**PROBLEM TO WORK ON:**
List each line of the data that holds the string "will".

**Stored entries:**
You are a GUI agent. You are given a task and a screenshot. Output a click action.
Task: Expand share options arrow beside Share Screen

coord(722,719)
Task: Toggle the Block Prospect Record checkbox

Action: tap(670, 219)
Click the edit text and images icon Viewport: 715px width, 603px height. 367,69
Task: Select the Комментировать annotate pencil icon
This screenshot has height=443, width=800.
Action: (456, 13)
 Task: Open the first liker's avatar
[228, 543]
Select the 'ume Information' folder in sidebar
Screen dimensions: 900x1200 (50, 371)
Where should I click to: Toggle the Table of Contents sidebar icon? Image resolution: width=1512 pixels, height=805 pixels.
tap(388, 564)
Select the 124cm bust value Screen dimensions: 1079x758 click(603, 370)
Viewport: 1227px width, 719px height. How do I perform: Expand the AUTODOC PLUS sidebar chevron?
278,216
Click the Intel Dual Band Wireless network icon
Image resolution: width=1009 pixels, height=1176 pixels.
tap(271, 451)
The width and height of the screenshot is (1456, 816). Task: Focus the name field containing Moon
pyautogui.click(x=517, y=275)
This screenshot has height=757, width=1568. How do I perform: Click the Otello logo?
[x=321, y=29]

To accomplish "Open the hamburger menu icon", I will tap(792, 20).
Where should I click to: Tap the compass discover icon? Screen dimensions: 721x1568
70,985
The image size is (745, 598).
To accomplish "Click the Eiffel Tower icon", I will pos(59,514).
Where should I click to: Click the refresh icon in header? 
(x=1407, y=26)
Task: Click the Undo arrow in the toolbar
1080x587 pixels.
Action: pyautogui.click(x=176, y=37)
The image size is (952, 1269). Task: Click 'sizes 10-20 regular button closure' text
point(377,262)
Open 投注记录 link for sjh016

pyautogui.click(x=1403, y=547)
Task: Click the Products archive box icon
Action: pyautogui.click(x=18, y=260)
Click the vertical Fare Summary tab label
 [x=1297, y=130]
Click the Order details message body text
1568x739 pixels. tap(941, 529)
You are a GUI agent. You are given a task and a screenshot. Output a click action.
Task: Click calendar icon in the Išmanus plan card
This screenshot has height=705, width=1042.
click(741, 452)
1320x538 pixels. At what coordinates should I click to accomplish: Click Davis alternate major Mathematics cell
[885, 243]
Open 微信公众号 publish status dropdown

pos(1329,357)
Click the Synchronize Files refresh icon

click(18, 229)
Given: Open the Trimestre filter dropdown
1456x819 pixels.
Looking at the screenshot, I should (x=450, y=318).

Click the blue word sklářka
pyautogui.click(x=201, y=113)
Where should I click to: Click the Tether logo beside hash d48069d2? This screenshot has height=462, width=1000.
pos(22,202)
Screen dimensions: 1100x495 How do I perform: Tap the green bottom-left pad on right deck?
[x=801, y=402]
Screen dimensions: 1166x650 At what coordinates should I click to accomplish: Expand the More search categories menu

**WRITTEN SOLUTION:**
To accomplish "Open the hamburger menu icon", I will tap(792, 20).
To accomplish "Click the Eiffel Tower icon", I will pos(59,514).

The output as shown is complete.